Historical population
| Census | Pop. | Note | %± |
| 1930 | 471 |  | — |
| 1940 | 475 |  | 0.8% |
| 1950 | 457 |  | −3.8% |
| 1960 | 463 |  | 1.3% |
| 1970 | 426 |  | −8.0% |
| 1980 | 373 |  | −12.4% |
| 1990 | 336 |  | −9.9% |
| 2000 | 380 |  | 13.1% |
| 2010 | 313 |  | −17.6% |
| 2020 | 297 |  | −5.1% |
| 2022 (est.) | 294 | Decrease | −1.0% |
U.S. Decennial Census 2020 Census

===2010 census===
As of the 2010 census, there were 313 people, 153 households, and 96 families residing in the town. The population density was 401.3 PD/sqmi. There were 181 housing units at an average density of 232.1 /sqmi. The racial makeup of the town was 95.8% White, 0.3% African American, 0.6% Native American, 0.3% Asian, 0.3% from other races, and 2.6% from two or more races. Hispanic or Latino of any race were 0.3% of the population.
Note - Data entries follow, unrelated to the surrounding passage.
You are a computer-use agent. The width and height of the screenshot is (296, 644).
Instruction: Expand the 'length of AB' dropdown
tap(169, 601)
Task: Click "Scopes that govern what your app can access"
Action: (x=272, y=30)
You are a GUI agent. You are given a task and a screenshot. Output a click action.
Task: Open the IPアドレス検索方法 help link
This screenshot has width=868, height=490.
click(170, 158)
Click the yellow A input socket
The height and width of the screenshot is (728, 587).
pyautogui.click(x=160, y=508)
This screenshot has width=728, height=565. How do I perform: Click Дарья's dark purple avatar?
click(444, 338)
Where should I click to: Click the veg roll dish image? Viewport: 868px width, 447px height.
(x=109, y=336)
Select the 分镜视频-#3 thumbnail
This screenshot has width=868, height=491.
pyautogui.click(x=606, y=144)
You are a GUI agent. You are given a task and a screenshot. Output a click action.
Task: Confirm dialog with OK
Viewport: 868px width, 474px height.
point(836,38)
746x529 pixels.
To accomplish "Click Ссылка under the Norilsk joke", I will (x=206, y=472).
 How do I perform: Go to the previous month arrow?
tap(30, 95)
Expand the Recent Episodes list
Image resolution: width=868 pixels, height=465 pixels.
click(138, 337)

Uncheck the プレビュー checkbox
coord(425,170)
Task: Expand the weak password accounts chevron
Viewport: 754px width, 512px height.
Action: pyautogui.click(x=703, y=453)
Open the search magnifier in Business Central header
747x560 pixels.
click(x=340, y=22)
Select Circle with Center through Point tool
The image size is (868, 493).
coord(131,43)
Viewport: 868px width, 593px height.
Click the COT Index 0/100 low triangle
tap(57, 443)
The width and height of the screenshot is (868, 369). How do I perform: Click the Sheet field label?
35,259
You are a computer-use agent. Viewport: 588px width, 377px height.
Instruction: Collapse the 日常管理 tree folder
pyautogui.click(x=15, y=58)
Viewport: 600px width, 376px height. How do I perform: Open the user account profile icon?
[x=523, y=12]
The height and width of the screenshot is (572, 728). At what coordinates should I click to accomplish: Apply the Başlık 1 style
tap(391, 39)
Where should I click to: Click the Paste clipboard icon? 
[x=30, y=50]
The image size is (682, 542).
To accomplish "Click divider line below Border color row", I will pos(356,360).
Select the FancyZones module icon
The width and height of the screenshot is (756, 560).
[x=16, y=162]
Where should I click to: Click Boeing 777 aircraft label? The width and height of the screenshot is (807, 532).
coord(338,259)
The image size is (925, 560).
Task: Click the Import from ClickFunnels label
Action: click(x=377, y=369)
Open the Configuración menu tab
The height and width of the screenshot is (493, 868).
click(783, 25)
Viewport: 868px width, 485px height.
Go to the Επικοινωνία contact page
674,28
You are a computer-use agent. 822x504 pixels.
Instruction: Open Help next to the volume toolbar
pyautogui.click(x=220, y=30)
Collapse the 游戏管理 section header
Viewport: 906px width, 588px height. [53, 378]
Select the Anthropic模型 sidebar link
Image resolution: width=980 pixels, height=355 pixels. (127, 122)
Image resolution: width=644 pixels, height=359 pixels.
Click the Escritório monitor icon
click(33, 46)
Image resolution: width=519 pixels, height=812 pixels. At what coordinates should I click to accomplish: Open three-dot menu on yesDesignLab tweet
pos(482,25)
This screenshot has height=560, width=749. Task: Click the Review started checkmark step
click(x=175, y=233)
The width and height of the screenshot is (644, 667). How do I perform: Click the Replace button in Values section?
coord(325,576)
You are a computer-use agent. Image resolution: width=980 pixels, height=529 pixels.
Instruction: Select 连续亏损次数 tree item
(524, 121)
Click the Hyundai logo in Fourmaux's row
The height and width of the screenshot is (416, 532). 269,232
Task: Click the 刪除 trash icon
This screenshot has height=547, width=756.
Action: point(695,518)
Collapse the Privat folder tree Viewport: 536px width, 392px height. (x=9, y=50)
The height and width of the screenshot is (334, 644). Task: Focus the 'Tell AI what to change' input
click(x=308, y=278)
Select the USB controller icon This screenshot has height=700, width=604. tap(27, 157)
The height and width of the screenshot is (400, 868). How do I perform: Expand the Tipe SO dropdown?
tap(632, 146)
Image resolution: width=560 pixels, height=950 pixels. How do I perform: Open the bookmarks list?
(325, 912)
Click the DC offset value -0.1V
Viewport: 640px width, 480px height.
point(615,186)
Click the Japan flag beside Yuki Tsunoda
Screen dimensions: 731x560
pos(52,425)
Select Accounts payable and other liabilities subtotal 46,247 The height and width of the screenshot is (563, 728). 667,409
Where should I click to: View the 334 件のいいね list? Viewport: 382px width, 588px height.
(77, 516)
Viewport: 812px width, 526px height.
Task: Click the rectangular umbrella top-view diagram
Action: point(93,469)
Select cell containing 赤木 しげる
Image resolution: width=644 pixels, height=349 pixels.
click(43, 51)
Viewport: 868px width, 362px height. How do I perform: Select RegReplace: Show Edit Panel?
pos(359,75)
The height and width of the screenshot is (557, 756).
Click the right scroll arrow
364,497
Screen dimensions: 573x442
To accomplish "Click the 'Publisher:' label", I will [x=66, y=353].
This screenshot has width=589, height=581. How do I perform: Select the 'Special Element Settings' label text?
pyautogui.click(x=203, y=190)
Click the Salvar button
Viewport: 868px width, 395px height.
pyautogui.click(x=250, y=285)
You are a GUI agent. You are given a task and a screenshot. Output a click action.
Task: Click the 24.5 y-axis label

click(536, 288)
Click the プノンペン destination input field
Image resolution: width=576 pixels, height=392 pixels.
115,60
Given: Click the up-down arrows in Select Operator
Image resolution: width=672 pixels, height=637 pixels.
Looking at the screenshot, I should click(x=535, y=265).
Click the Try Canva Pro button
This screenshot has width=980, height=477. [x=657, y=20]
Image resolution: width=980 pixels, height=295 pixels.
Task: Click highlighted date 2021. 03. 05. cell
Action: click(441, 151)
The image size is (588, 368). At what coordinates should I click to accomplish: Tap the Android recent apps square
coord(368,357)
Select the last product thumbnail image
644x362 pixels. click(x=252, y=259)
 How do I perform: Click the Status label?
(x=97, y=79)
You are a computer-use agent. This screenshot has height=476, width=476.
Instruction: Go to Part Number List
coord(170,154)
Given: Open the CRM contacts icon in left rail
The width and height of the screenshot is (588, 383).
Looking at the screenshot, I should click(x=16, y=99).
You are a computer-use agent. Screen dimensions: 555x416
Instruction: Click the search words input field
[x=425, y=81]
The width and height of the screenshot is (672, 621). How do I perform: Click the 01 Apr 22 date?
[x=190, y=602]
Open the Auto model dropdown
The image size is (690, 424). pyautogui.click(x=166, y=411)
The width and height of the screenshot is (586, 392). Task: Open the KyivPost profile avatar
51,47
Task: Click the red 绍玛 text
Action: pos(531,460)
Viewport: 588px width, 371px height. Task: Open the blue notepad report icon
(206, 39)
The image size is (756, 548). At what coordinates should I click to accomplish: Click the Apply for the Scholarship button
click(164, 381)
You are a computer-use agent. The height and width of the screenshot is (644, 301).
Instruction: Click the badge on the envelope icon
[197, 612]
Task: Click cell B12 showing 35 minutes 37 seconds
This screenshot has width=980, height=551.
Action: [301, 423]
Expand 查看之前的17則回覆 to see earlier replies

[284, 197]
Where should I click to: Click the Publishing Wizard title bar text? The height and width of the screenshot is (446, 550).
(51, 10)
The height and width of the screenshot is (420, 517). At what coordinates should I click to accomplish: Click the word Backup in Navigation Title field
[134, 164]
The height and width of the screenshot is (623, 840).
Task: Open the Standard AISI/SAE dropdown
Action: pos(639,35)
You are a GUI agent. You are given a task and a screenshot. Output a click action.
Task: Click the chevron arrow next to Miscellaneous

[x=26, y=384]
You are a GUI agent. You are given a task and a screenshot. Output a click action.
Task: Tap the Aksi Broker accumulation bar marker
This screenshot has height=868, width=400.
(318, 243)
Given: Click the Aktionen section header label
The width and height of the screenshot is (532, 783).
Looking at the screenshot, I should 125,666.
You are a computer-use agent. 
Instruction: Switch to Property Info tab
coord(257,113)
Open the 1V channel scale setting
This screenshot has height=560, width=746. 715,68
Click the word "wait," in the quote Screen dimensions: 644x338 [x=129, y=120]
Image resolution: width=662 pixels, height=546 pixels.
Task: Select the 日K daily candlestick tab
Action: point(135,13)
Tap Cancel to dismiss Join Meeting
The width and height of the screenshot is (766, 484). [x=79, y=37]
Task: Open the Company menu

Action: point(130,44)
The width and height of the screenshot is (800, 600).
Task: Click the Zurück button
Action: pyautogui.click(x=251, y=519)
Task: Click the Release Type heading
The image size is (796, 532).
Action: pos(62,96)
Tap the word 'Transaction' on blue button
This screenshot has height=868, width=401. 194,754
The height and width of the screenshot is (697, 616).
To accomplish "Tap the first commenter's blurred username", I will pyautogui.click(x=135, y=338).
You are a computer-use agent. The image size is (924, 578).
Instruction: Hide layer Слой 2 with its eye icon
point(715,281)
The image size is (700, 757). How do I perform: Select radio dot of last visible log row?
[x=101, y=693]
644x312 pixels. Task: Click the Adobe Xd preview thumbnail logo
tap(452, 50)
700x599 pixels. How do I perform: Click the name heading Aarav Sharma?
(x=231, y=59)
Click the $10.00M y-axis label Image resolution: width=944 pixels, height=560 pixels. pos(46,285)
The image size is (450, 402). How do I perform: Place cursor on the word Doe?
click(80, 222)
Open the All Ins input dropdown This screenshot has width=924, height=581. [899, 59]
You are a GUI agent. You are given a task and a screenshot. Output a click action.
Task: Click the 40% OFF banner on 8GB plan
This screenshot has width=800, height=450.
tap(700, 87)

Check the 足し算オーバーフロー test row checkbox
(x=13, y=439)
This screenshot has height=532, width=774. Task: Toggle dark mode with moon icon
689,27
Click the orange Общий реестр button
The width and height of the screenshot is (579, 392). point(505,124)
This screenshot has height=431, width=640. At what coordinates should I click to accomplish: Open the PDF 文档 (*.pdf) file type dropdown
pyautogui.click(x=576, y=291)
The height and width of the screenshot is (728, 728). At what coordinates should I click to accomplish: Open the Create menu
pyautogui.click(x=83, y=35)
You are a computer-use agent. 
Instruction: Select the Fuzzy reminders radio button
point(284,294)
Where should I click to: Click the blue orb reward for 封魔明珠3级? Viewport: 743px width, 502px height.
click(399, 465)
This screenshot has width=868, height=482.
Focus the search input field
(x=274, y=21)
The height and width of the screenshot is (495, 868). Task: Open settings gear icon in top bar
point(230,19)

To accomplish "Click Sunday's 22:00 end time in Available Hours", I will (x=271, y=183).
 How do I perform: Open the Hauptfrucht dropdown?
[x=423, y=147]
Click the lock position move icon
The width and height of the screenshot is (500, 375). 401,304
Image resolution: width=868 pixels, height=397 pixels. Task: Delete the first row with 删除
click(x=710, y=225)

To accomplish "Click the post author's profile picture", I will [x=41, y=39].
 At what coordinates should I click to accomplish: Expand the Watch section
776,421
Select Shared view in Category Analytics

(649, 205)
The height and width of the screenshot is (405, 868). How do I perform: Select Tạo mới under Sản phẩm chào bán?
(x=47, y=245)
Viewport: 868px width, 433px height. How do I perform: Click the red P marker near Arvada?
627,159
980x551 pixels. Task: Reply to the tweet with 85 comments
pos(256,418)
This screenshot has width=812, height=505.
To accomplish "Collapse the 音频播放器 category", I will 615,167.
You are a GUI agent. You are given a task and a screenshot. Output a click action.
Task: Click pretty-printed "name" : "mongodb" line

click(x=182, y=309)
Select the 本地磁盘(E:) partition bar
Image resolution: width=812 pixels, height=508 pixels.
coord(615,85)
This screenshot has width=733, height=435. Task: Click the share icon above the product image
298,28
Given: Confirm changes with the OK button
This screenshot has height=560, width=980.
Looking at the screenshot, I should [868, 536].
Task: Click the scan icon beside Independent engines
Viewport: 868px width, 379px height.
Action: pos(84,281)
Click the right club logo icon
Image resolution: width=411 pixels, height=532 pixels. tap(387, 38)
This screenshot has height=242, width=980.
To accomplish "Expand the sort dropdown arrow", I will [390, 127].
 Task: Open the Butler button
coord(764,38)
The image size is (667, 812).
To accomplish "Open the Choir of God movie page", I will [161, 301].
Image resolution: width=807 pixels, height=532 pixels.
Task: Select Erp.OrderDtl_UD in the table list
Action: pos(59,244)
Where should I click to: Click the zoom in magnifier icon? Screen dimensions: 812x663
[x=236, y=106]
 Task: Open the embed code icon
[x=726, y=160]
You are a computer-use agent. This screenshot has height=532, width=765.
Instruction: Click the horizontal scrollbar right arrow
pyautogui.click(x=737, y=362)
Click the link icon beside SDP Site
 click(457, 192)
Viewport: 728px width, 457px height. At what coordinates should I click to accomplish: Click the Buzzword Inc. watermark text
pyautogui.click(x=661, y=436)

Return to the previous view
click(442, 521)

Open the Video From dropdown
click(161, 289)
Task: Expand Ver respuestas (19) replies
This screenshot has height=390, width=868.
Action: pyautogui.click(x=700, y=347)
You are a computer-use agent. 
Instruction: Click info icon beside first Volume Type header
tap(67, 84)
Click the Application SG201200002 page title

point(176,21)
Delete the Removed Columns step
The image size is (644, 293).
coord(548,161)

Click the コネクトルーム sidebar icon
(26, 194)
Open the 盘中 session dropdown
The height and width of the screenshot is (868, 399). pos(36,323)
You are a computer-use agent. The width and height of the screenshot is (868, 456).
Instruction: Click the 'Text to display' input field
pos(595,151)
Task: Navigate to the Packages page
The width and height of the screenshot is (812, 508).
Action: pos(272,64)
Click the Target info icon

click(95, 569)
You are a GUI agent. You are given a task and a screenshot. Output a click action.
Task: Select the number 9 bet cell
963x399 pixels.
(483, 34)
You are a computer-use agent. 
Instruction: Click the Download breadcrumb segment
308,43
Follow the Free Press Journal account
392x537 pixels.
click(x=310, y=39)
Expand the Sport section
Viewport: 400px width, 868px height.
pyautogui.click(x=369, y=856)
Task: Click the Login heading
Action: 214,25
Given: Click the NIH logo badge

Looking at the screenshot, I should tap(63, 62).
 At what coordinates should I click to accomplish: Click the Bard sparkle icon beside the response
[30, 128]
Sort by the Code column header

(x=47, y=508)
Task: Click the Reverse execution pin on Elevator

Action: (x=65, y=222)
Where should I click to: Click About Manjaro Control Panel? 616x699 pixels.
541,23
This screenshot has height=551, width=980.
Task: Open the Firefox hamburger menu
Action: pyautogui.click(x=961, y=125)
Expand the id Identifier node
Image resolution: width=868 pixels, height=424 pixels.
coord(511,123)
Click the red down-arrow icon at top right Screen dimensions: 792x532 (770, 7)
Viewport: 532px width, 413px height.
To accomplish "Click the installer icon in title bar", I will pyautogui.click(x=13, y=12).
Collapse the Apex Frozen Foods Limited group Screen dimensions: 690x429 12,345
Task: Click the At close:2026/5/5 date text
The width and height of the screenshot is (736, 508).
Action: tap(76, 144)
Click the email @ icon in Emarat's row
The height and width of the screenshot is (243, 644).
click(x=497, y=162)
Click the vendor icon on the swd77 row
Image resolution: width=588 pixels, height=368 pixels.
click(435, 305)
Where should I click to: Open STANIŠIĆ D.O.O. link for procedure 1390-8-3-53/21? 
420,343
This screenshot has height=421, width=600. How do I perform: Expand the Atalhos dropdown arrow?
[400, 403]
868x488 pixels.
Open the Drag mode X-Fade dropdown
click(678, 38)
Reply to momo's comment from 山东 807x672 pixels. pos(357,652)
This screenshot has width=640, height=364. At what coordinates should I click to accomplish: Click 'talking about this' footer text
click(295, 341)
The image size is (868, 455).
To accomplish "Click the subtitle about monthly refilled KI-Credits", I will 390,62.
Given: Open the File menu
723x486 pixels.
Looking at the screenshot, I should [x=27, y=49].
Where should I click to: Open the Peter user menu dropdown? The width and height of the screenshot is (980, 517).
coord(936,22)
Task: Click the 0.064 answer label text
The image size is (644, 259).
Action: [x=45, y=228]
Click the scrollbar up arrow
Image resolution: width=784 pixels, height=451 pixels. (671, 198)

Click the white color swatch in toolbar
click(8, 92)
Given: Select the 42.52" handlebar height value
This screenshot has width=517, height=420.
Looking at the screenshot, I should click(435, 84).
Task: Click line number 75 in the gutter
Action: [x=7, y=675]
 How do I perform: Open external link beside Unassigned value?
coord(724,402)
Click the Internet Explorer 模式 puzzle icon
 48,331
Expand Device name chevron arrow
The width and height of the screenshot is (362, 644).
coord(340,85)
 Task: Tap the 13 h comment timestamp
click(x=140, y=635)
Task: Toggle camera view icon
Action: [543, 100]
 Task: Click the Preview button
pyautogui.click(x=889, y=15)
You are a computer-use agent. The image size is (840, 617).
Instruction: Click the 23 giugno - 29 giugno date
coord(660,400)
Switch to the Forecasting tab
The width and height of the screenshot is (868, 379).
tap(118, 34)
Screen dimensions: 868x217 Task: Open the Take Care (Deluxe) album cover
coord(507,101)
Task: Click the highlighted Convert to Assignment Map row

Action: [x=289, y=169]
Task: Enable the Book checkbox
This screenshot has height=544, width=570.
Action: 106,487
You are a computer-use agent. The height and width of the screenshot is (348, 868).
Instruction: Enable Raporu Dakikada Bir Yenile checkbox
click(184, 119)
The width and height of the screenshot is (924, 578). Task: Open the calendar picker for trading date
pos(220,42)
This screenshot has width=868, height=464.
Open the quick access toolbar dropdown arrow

There were 153 households, of which 19.6% had children under the age of 18 living with them, 52.9% were married couples living together, 5.2% had a female householder with no husband present, 4.6% had a male householder with no wife present, and 37.3% were non-families. 33.3% of all households were made up of individuals, and 22.9% had someone living alone who was 65 years of age or older. The average household size was 2.05 and the average family size was 2.53.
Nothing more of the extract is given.